I have noticed that I think when I eat yogurt for example, that I need to eat a cup of it to consider it a meal, it doesn’t occur to me that I might not be hungry for all of it, and then also I get in fear that I’m not going to eat again for 5 hours. Or if I’m going to eat a protein bar, I think I need to eat the whole thing. It’s like I’ve trained my body to only eat what I tell it to, like an extreme discipline, but I’ve stopped actually listening for signals because I haven’t trusted myself for so long. So it’s been interesting the last two days to start to let myself be hungry for a few hours - to eat less, but know when I get hungry, even if it’s an hour later, then I’ll eat some grapes or nuts or something. I’m a little surprised how little I actually need to keep my blood sugar stable for a few hours, as long as I am grazing when I need to.
This all is somehow pretty scary for me, but I’m up for it and think it will yield good results.
It’s all in alignment with the book I’ve been reading that several people here have recommended - “Refuse to Regain”.
11. A reminder that exercise is about feeling better but has little effect on weight. Might cause some water retention here and there but will even itself out - nothing really to worry about unless over 5 lbs, which is the general rule of thumb overall - if measurements are about the same and weight is within 5 lbs of goal, over or under, things are good.
12. They also kind of smiled at me and were overall just really positive because by the time I saw them 7 of the water retention pounds were back down, so on their scale I was .2 lbs more than a month ago, and the same measurements (1 inch more on my tummy which I knew because of bloating). So they just keep reminding me that all my upset of the ups and down days really is not that big of a deal as I have been within 5 lbs of goal for 6 months now which is a HUGE win.
And, the progesterone will help the swings, and thyroid & magnesium adjustments will help also.
OK that’s it for now… I’ll let you know if I discover other things or they give more info.
A nice balance overall of “yes, you shouldn’t feel like that, let’s figure out how to fix it” mixed with “and, you’re doing great, and these overall are minor things”.

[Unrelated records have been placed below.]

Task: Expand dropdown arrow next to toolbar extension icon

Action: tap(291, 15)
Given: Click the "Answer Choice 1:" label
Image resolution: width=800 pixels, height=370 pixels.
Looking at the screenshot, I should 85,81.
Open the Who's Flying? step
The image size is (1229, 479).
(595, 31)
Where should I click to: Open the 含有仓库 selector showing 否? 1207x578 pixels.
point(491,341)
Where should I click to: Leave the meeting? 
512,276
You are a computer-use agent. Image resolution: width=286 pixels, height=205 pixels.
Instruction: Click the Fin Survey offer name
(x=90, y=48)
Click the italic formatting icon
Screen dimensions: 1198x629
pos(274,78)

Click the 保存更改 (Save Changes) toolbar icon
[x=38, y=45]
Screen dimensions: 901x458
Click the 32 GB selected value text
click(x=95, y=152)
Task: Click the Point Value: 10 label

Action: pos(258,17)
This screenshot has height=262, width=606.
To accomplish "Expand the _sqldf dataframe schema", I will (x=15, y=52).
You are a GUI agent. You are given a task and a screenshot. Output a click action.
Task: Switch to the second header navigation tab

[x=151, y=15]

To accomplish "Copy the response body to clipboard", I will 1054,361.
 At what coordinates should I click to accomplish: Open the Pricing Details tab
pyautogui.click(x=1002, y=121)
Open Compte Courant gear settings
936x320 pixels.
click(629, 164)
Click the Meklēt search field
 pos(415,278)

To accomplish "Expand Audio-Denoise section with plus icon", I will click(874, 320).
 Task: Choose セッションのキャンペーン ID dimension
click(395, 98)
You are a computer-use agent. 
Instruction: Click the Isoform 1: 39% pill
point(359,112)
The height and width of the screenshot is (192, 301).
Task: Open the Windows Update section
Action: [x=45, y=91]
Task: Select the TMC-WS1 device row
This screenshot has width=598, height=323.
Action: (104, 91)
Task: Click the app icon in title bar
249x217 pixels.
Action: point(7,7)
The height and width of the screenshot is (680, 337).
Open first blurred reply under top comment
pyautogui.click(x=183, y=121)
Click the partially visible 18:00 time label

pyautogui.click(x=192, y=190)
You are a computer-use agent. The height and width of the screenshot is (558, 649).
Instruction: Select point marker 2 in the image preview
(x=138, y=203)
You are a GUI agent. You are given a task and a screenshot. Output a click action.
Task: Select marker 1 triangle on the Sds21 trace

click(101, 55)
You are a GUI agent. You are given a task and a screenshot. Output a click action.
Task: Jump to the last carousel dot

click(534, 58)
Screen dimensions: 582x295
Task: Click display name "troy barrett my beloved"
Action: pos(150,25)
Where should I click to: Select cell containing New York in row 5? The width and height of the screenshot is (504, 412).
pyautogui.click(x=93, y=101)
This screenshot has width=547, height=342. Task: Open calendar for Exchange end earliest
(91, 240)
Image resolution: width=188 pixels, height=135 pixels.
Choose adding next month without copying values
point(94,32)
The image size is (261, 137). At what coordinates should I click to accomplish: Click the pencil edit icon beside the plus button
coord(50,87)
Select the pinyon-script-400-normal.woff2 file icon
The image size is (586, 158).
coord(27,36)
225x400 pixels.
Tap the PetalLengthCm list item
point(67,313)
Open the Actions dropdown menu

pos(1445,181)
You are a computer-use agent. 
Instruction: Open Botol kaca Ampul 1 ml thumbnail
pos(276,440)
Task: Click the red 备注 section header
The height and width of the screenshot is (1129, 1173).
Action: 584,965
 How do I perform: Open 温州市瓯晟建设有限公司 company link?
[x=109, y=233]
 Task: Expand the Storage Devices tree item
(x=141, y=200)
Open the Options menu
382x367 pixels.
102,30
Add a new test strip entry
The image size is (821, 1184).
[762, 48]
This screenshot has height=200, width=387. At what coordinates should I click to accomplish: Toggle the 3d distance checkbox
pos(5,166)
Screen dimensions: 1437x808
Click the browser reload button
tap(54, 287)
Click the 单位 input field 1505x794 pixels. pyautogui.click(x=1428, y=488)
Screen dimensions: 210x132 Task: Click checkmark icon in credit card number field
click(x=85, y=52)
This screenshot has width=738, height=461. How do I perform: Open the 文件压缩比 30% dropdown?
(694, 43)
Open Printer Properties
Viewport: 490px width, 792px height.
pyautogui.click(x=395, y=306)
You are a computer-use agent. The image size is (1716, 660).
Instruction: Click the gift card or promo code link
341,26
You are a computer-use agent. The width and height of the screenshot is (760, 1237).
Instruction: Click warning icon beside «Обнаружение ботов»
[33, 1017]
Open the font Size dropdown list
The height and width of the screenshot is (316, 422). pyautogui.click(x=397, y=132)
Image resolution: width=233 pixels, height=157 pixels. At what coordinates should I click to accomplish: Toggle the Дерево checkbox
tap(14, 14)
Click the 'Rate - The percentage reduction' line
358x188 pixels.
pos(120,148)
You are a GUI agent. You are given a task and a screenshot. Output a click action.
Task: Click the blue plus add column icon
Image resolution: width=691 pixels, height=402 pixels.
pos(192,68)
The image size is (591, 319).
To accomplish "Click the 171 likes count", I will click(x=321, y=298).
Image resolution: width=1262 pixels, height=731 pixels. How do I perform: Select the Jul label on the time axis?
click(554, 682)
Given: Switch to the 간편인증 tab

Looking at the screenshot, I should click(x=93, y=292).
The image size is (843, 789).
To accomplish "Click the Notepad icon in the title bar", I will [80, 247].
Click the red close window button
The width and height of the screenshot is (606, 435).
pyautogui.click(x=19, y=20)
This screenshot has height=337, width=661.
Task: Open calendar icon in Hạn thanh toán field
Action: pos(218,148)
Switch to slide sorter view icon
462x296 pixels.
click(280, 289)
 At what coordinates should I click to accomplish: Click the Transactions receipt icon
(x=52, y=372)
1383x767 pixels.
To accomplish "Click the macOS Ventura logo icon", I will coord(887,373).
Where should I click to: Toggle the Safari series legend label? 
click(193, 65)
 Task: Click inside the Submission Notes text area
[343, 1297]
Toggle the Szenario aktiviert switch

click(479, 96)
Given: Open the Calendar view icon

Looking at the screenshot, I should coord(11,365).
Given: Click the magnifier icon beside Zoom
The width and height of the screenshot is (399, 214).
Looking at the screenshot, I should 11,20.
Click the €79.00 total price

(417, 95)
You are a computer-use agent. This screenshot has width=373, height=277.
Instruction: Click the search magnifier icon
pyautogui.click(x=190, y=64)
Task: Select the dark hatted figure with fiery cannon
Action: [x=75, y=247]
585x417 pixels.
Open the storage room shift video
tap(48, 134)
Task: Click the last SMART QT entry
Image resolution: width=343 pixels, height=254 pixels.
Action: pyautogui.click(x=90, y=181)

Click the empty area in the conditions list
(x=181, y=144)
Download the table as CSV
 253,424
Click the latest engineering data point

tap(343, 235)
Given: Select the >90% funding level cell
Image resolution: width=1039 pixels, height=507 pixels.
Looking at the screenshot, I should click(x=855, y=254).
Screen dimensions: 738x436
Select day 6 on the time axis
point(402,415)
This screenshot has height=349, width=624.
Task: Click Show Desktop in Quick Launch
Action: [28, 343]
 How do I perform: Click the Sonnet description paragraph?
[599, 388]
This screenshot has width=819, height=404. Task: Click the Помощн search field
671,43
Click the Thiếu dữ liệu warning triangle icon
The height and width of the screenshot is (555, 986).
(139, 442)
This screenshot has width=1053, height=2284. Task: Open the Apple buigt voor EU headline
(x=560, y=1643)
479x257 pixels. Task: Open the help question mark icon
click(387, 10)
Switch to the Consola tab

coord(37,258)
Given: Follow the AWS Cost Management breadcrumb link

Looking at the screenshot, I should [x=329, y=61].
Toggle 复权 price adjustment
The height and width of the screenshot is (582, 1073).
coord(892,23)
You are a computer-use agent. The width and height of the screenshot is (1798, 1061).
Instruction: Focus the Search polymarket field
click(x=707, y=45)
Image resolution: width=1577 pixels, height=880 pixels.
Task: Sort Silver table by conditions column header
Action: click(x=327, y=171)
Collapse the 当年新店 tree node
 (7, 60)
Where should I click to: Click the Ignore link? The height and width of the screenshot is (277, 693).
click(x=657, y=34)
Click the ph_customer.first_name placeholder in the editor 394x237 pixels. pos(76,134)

The thing that struck me the most was a reminder and positive reinfordement from the doc that genetically nearly everyone in my family has some form of diabetes, and once that happens, it’s very hard to reverse, and taking insulin and constantly testing blood sugar is much, much harder than what I am doing now: my daily “how to do I do this” and focus on food will even out after a year or two of maintenance, but the whole diabetes and insulin thing would be much, much harder. So pick my poison, right?